November is always a great time of year for stargazing.  Cool nights and crisp clear air provide spectacular views on cloudless nights.  As always, stargazing is best away from cities and populated areas, and is a great nighttime activity in camp!111104-Meteor1Photo-hmed-0355p.grid-6x2

  • November 5, 6Taurids Meteor Shower. The Taurids is a long-running minor meteor shower producing only about 5-10 meteors per hour. It is unusual in that it consists of two separate streams. The first is produced by dust grains left behind by Asteroid 2004 TG10. The second stream is produced by debris left behind by Comet 2P Encke. The shower runs annually from September 7 to December 10. It peaks this year on the the night of November 5. The second quarter moon will block out all but the brightest meteors this year. If you are patient, you may still be able to catch a few good ones. Best viewing will be just after midnight from a dark location far away from city lights. Meteors will radiate from the constellation Taurus, but can appear anywhere in the sky.
  • November 11New Moon. The Moon will located on the same side of the Earth as the Sun and will not be visible in the night sky. This phase occurs at 17:47 UTC. This is the best time of the month to observe faint objects such as galaxies and star clusters because there is no moonlight to interfere.
  • November 17, 18Leonids Meteor Shower. The Leonids is an average shower, producing an up to 15 meteors per hour at its peak. This shower is unique in that it has a cyclonic peak about every 33 years where hundreds of meteors per hour can be seen. That last of these occurred in 2001. The Leonids is produced by dust grains left behind by comet Tempel-Tuttle, which was discovered in 1865. The shower runs annually from November 6-30. It peaks this year on the night of the 17th and morning of the 18th. The first quarter moon will set shortly after midnight leaving fairly dark skies for what could be a good show. Best viewing will be from a dark location after midnight. Meteors will radiate from the constellation Leo, but can appear anywhere in the sky.

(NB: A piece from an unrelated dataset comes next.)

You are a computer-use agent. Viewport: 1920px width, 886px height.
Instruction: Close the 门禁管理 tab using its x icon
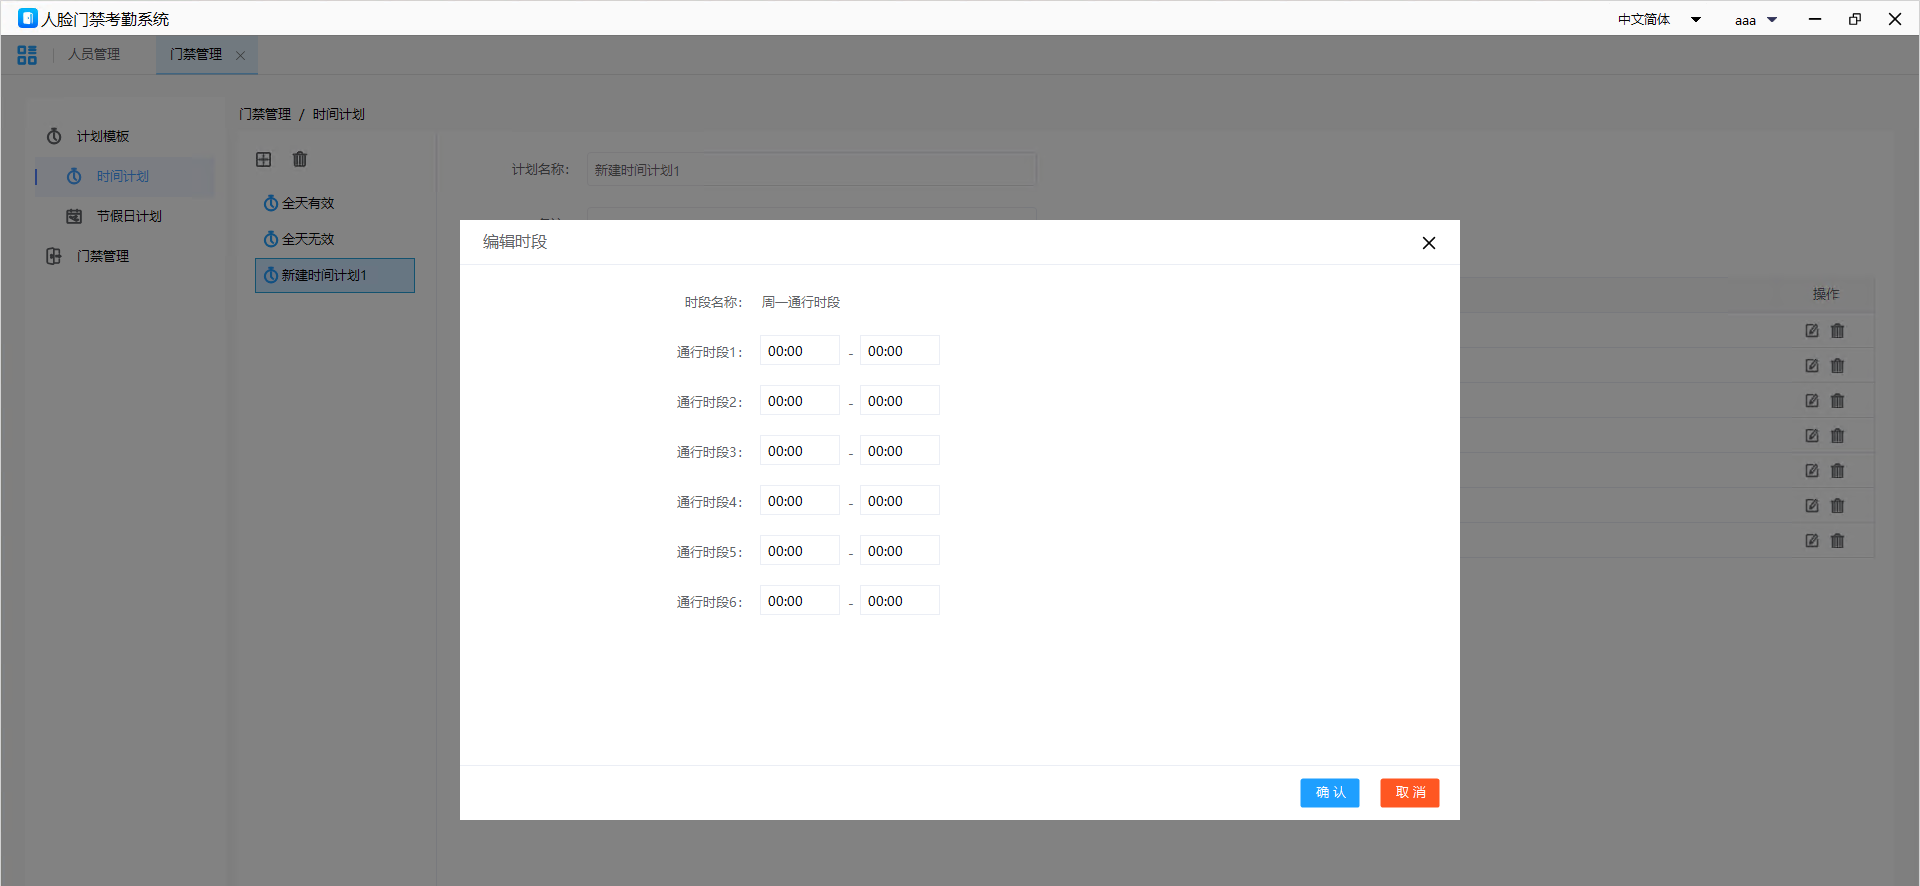240,56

  • November 25Full Moon. The Moon will be located on the opposite side of the Earth as the Sun and its face will be will be fully illuminated. This phase occurs at 22:44 UTC. This full moon was known by early Native American tribes as the Full Beaver Moon because this was the time of year to set the beaver traps before the swamps and rivers froze. It has also been known as the Frosty Moon and the Hunter’s Moon.